[[ Excerpt provided open ]]
Monday, April 24, 2017

Meals and lodging provided by an employer may be excludable from the employee's income.

In certain circumstances, an employer may provide employees with meals and lodging as part of their employment package.
Generally, the value of meals and lodging provided to employees is taxable like many other benefits. However, the Internal Revenue Code provides an exclusion for meals and lodging that are provided "for the convenience of the employer" on the "business premises." For lodging, an additional requirement is that the employee must be required to accept it as a condition of employment.
Convenience of the Employer
Under the "convenience of the employer" test, the primary reason for providing the meals or lodging must be to benefit the employer, i.e., to enable the employee to do his job. In a special circumstance, meals provided to all employees may be excludable where more than half of the employees fall under the convenience of the employer test. For example, if more than half of a hospital’s employees must be on call at all times, all employees can be furnished a meal in the hospital because keeping them on the premises allows them to satisfy work-related obligations. Similarly, a hotel manager who must be on the premises at all times can be furnished lodging at the location to enable him to perform his duties. However, for the lodging to qualify for the exclusion, the employee's acceptance of the lodging must be a "condition of employment," i.e., the lodging must be necessary for the employee to perform his duties. It is also important to note that the exclusion only applies for meals and lodging which is provided in kind: not for cash allowances for such items.
[[ Excerpt provided closed ]]
## Work order
List every requirement that the text on employer-provided meals and lodging says lodging must meet to be excluded from an employee's income.
[[ Extracted material open ]]
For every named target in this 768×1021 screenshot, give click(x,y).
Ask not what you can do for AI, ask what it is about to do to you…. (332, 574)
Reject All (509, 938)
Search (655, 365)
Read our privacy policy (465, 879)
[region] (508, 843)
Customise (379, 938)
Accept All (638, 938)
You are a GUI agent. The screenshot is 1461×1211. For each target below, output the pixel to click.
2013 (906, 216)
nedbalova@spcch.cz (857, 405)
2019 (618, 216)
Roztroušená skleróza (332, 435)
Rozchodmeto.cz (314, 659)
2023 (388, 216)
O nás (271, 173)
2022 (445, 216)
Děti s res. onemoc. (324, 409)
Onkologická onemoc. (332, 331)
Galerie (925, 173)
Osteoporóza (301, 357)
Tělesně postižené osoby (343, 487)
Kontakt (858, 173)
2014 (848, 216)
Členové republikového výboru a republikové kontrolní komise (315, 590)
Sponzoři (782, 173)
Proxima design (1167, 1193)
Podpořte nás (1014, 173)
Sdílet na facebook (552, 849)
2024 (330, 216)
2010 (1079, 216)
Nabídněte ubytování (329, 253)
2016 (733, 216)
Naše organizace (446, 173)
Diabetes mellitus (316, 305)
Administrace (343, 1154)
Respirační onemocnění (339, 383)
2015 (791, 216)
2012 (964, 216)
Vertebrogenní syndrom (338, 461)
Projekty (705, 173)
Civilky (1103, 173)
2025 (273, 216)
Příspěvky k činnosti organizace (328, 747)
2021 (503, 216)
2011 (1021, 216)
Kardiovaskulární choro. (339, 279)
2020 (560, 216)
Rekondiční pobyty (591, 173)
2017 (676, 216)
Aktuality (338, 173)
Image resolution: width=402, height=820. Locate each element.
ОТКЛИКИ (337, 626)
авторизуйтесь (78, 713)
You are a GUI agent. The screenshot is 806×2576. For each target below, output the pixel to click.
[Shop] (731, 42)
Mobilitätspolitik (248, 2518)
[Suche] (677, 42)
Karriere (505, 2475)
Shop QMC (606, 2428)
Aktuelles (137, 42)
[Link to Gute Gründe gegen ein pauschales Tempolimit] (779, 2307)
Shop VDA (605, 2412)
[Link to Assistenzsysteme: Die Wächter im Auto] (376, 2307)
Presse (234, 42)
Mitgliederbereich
[[ Extracted material closed ]]
## Answer box
- It must be provided for the convenience of the employer.
- It must be provided on the business premises.
- The employee must be required to accept it as a condition of employment.
- It must be provided in kind, not as a cash allowance.